MERCADO FINANCEIRO

Bolsas de Nova York fecham em queda após anúncio de tarifa global e pressão sobre setor de software

Aversão ao risco cresce após tarifa de Trump; temores com IA afetam ações de tecnologia e bancos lideram perdas.

Publicado em 23/02/2026 às 18:13
Imagem ilustrativa gerada por inteligência artificial Nano Banana (Google Imagen)

As bolsas de Nova York encerraram o pregão desta segunda-feira, 23, em baixa, influenciadas pela aversão ao risco gerada após o presidente dos Estados Unidos, Donald Trump, anunciar uma tarifa global de 15%. O setor de software também foi pressionado por preocupações em torno da inteligência artificial (IA).

O destaque da semana é a divulgação dos resultados da Nvidia, prevista para quarta-feira, que deve trazer novas perspectivas para o mercado.

O índice Dow Jones recuou 1,66%, fechando aos 48.804,06 pontos. O S&P 500 caiu 1,04%, para 6.837,75 pontos, enquanto o Nasdaq teve queda de 1,13%, encerrando em 22.627,27 pontos.

Entre os bancos, o sentimento negativo foi mais acentuado: as ações do Citi caíram 4,52%, JPMorgan recuou 4,17%, Morgan Stanley teve baixa de 4,87%, enquanto Wells Fargo e Bank of America cederam 3,87% e 3,73%, respectivamente. O Goldman Sachs registrou queda de 3,19%.

No setor de tecnologia, Datadog (-11,28%), Crowdstrike (-9,85%) e IBM (-13,15%) lideraram as perdas do S&P 500. Segundo relatório da Citrini Research, o avanço da IA pode gerar grande produtividade, mas também causar impactos negativos na economia. O segmento ainda sentiu a pressão após a Anthropic anunciar uma ferramenta capaz de analisar códigos para detectar vulnerabilidades e sugerir correções específicas para revisão humana.

Em sentido oposto, a Nvidia avançou 0,91%, com investidores aguardando o balanço corporativo da semana. Apesar da expectativa de resultados sólidos, o Swissquote alerta que o aumento dos custos com IA pode levar grandes clientes da Nvidia a reverem seus investimentos caso haja reação negativa do mercado.
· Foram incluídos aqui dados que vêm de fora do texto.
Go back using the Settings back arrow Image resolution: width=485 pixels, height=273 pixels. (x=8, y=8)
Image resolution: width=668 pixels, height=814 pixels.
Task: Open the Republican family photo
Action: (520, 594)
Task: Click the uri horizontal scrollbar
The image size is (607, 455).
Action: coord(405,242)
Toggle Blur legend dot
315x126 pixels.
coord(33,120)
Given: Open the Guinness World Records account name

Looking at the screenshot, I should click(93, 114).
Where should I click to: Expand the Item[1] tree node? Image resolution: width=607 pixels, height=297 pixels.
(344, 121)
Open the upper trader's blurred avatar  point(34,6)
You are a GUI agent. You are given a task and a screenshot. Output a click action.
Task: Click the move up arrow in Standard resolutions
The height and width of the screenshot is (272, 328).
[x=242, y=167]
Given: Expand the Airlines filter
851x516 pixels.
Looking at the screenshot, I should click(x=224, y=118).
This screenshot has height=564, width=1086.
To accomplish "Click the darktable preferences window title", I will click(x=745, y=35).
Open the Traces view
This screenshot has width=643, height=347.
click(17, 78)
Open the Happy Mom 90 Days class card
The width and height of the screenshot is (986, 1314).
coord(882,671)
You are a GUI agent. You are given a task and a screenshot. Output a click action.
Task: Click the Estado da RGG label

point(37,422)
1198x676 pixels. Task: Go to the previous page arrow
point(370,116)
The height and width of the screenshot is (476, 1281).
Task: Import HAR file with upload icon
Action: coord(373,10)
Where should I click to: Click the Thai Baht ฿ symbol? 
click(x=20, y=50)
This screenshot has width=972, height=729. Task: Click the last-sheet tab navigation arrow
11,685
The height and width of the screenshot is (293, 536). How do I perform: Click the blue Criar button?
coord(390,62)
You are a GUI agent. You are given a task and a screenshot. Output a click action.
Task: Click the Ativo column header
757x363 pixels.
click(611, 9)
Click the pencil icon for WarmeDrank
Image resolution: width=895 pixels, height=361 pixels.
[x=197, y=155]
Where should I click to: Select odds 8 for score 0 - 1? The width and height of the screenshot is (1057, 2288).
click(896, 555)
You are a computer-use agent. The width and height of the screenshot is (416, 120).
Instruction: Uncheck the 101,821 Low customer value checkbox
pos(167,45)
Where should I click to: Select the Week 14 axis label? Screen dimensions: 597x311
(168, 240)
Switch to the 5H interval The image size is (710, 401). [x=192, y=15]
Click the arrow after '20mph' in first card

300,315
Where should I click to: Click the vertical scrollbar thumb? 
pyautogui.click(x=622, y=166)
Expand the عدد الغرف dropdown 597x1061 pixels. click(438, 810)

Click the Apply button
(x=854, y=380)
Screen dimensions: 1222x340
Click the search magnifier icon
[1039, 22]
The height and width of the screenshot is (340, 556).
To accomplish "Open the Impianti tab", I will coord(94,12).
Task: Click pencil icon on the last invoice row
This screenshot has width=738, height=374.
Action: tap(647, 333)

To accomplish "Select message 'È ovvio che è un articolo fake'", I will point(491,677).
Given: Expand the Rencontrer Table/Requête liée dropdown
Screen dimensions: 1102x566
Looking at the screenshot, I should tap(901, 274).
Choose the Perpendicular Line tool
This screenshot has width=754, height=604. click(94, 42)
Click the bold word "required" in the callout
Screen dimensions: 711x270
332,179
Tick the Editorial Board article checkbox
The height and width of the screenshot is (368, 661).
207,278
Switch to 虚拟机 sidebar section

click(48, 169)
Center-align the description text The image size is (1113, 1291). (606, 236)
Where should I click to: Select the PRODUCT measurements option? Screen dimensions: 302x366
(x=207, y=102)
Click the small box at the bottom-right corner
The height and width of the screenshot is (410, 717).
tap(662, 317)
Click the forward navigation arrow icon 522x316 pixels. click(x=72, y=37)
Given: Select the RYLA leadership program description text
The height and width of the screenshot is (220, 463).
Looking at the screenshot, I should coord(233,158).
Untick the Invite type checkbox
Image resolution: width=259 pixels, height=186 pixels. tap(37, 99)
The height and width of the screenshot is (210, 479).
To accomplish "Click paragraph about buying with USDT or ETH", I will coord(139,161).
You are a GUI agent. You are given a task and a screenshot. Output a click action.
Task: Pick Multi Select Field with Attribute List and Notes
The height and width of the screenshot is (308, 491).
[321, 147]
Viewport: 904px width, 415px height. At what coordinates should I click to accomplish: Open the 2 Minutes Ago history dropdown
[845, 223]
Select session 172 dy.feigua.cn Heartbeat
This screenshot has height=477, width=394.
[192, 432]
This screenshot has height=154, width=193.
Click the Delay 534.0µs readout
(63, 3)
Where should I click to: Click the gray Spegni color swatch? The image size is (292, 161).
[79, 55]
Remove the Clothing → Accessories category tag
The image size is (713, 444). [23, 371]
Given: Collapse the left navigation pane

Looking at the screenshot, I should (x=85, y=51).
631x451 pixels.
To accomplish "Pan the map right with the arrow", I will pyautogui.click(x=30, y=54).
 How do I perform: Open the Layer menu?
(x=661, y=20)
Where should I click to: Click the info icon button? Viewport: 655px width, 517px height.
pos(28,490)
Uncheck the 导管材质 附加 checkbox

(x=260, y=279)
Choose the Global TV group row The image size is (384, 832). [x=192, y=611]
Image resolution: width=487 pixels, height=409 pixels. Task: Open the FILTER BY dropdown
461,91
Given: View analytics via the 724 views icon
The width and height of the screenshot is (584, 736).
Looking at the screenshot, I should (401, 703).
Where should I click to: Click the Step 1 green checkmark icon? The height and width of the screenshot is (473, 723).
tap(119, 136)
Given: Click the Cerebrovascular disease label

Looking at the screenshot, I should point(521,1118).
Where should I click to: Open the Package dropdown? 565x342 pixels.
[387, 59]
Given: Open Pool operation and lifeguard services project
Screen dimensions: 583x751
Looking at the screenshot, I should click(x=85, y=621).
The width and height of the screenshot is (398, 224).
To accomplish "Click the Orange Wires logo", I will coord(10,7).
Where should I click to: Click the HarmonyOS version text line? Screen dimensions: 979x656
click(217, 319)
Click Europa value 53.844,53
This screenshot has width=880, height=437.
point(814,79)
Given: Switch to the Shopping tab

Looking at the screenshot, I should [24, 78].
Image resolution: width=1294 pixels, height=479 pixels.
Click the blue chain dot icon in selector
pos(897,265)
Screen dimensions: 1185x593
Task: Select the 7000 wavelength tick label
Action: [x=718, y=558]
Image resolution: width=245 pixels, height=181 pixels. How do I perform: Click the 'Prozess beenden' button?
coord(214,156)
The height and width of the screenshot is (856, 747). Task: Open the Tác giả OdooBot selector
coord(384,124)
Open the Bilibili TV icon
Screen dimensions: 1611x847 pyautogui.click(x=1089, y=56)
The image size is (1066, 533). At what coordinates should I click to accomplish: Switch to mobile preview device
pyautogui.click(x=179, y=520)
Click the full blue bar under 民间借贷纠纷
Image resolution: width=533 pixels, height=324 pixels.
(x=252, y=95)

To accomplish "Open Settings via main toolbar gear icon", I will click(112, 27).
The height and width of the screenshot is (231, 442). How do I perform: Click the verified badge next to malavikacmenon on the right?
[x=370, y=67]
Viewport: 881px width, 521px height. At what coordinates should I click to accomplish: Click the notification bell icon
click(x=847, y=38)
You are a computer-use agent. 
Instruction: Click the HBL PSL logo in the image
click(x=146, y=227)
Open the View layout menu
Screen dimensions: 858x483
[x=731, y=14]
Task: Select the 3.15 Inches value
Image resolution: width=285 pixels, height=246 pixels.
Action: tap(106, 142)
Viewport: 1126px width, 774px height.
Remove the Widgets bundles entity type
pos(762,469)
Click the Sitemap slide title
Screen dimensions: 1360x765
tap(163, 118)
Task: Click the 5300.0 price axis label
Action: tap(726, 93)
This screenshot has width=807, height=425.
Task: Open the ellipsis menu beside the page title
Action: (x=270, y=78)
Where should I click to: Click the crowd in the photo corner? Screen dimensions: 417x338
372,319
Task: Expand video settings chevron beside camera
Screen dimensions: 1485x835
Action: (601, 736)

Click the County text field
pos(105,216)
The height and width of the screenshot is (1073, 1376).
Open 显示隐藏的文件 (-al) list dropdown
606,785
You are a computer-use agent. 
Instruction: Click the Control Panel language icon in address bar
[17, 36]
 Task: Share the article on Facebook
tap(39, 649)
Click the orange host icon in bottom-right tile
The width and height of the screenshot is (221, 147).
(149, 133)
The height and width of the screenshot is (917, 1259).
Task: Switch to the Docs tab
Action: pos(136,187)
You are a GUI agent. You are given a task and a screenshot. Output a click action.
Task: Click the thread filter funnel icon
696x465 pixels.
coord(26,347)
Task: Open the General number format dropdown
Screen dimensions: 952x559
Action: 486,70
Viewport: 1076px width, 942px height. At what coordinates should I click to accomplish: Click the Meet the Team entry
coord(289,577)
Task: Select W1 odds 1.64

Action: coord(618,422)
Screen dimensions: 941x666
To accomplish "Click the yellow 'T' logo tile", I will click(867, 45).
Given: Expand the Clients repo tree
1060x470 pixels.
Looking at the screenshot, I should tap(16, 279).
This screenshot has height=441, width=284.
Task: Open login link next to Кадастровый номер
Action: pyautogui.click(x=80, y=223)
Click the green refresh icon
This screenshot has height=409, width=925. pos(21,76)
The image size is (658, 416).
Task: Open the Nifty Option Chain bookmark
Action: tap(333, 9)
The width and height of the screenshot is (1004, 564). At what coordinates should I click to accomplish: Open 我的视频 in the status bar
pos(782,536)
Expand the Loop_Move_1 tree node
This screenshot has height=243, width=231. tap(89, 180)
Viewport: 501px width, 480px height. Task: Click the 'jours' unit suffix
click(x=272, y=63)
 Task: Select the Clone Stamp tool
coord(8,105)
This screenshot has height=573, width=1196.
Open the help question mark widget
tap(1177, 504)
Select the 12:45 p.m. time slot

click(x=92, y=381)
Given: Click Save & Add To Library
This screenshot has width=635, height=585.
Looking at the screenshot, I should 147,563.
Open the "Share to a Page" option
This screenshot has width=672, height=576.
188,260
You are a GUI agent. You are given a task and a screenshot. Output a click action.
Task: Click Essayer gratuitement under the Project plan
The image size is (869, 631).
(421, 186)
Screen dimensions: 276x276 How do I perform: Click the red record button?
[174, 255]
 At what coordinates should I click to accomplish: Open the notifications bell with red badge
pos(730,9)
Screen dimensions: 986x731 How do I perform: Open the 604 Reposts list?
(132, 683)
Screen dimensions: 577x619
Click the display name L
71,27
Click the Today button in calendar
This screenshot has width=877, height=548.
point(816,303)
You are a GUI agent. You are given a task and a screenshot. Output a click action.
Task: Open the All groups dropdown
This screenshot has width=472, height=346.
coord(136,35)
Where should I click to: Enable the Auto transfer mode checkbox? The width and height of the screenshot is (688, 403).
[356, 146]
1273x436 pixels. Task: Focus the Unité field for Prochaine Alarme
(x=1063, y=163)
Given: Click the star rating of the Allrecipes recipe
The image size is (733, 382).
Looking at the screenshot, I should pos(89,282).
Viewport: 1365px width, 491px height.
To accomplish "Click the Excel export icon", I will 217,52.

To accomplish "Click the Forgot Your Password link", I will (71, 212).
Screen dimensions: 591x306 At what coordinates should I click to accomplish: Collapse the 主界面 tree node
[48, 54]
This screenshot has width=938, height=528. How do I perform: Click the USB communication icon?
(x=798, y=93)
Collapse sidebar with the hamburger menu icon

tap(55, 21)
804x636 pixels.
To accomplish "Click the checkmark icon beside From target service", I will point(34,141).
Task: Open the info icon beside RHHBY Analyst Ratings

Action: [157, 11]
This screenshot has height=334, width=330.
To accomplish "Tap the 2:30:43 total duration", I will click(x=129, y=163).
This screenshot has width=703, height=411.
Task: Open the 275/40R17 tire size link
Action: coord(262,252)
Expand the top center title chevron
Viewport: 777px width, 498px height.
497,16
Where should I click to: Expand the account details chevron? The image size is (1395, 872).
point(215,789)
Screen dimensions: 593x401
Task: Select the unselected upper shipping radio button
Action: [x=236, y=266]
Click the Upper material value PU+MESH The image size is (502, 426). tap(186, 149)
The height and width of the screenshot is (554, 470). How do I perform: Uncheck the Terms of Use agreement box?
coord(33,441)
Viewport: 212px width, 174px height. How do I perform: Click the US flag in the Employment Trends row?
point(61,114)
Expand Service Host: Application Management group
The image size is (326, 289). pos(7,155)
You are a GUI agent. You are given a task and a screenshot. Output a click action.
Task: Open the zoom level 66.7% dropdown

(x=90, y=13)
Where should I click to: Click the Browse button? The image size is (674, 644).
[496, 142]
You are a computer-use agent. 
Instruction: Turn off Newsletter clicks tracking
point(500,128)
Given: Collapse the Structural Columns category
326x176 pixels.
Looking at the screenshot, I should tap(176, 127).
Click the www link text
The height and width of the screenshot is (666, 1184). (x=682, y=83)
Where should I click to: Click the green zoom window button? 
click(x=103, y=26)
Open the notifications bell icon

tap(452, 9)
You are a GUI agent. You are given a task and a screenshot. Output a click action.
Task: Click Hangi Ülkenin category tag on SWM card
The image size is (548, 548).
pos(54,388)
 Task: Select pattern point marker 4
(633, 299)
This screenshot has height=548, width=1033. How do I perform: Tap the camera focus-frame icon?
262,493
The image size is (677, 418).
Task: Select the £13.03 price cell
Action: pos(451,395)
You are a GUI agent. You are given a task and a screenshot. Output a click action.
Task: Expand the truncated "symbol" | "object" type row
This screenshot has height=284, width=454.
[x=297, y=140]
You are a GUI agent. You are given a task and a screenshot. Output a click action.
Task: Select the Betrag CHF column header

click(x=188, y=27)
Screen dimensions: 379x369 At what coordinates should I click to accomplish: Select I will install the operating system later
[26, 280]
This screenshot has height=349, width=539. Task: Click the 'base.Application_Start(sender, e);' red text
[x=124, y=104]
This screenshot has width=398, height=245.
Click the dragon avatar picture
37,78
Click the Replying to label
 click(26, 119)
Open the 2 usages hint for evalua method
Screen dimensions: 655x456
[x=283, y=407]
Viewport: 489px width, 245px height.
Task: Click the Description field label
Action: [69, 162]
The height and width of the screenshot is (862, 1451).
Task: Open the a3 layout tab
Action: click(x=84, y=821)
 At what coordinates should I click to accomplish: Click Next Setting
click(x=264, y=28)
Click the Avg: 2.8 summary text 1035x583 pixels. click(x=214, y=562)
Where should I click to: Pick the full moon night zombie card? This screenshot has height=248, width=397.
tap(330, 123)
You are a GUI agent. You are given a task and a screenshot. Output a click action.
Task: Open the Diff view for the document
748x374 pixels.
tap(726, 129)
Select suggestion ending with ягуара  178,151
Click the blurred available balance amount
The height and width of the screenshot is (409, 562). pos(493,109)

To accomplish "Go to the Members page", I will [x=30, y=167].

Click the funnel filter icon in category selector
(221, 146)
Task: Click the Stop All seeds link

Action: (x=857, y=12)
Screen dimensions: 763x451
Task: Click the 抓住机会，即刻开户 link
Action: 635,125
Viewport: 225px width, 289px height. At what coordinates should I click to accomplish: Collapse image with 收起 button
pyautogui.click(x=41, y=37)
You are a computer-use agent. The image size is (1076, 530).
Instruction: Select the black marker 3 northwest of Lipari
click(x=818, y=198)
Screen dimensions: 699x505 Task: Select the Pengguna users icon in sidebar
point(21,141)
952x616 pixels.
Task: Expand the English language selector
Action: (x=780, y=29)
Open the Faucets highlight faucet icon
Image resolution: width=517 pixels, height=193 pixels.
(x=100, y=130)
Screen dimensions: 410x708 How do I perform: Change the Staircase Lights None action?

Entre os destaques positivos, a PayPal subiu 5,76%, atraindo compradores após perder quase metade de seu valor, conforme informou a Bloomberg.

A Eli Lilly registrou alta de 4,84%, depois que a Novo Nordisk divulgou que seu tratamento experimental para obesidade não superou a eficácia do Zepbound, da farmacêutica americana, em estudo comparativo direto.

A Chevron teve valorização de 0,57%, após notícias de que está em negociações exclusivas com a Basra Oil, do Iraque, para adquirir participação em West Qurna 2.